#### What you should do:
What the answer must hold is the line containing "Image resolution: width=665" and all lines after it through the end of the listing, copied exactly, with pictures left out.

#### Data to examine:

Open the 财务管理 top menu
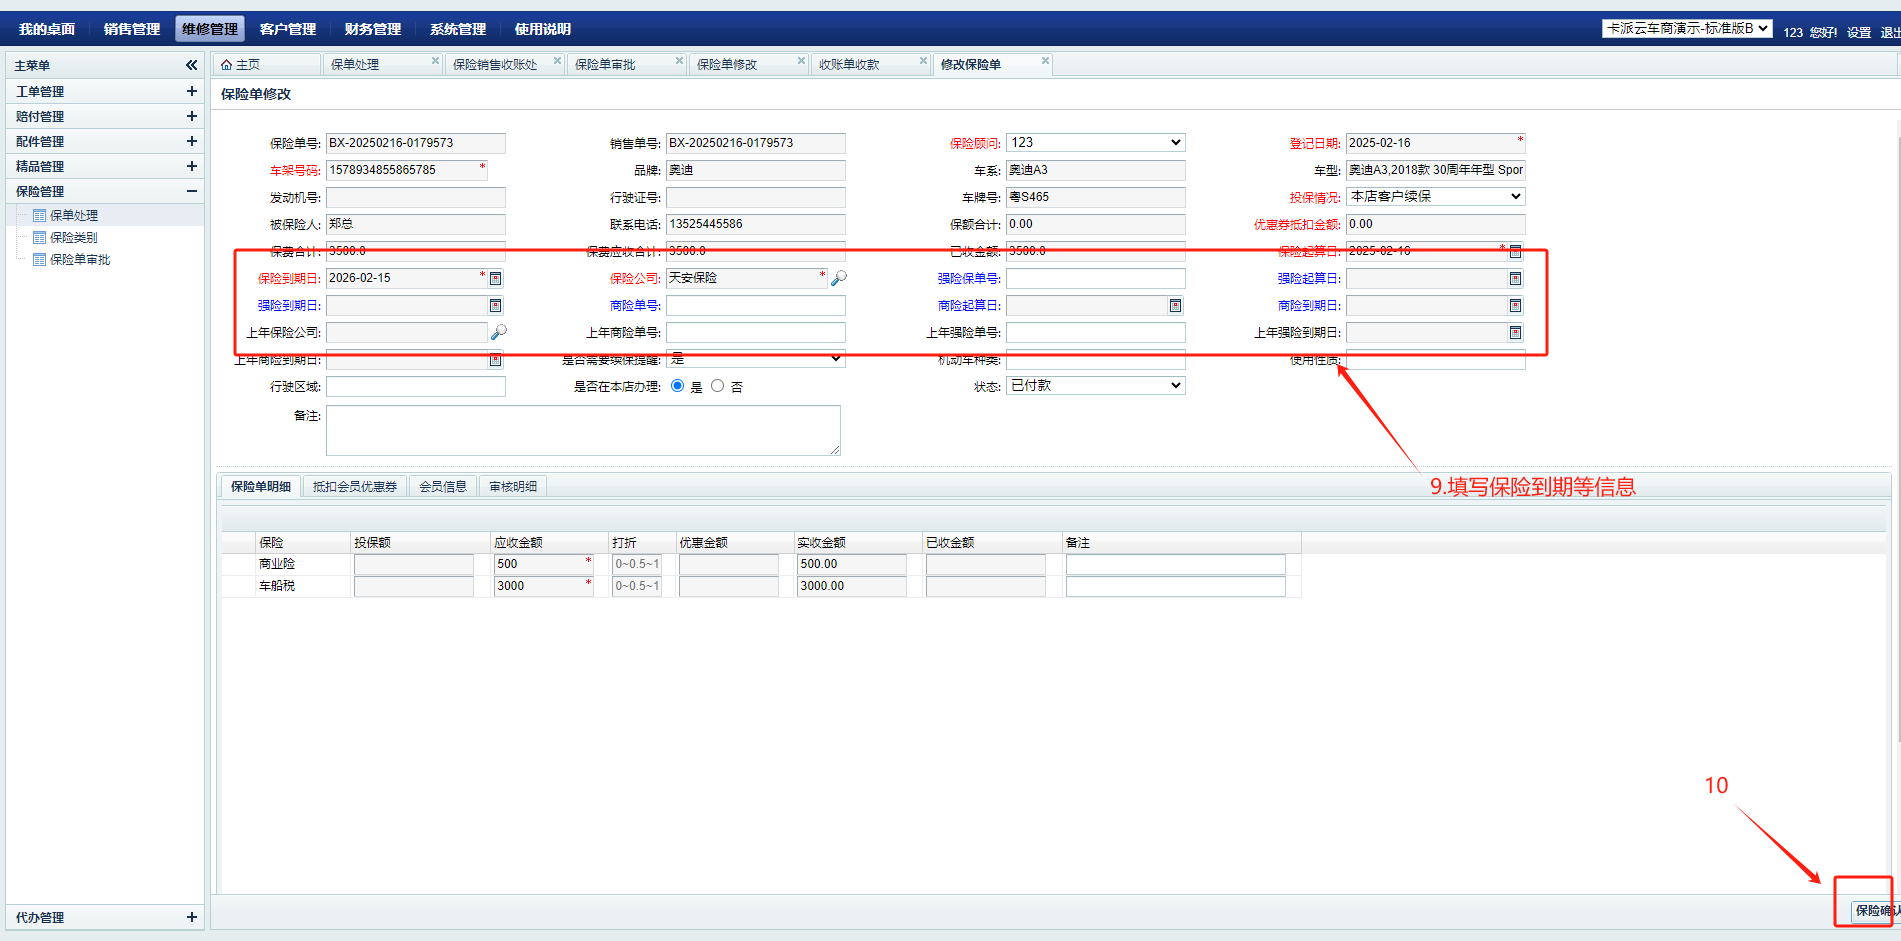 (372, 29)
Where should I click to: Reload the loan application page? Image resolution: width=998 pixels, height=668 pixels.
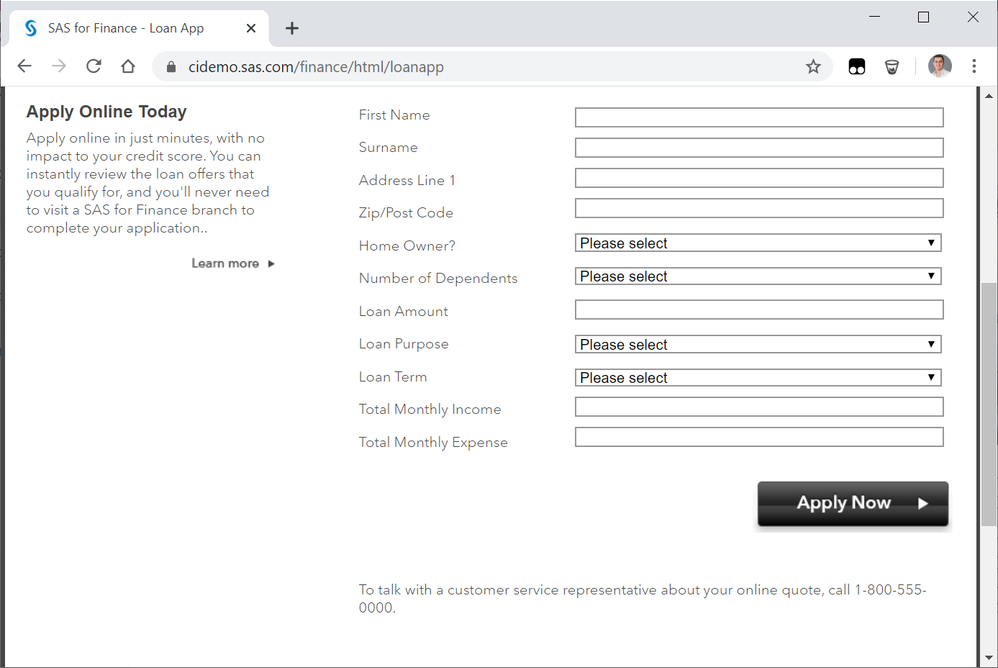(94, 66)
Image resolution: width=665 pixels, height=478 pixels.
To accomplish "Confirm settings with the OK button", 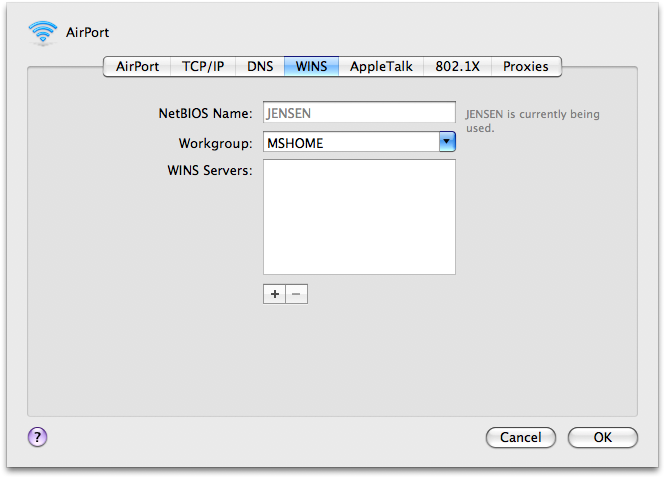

#### Exercise response:
Image resolution: width=665 pixels, height=478 pixels.
To accomplish "Confirm settings with the OK button", 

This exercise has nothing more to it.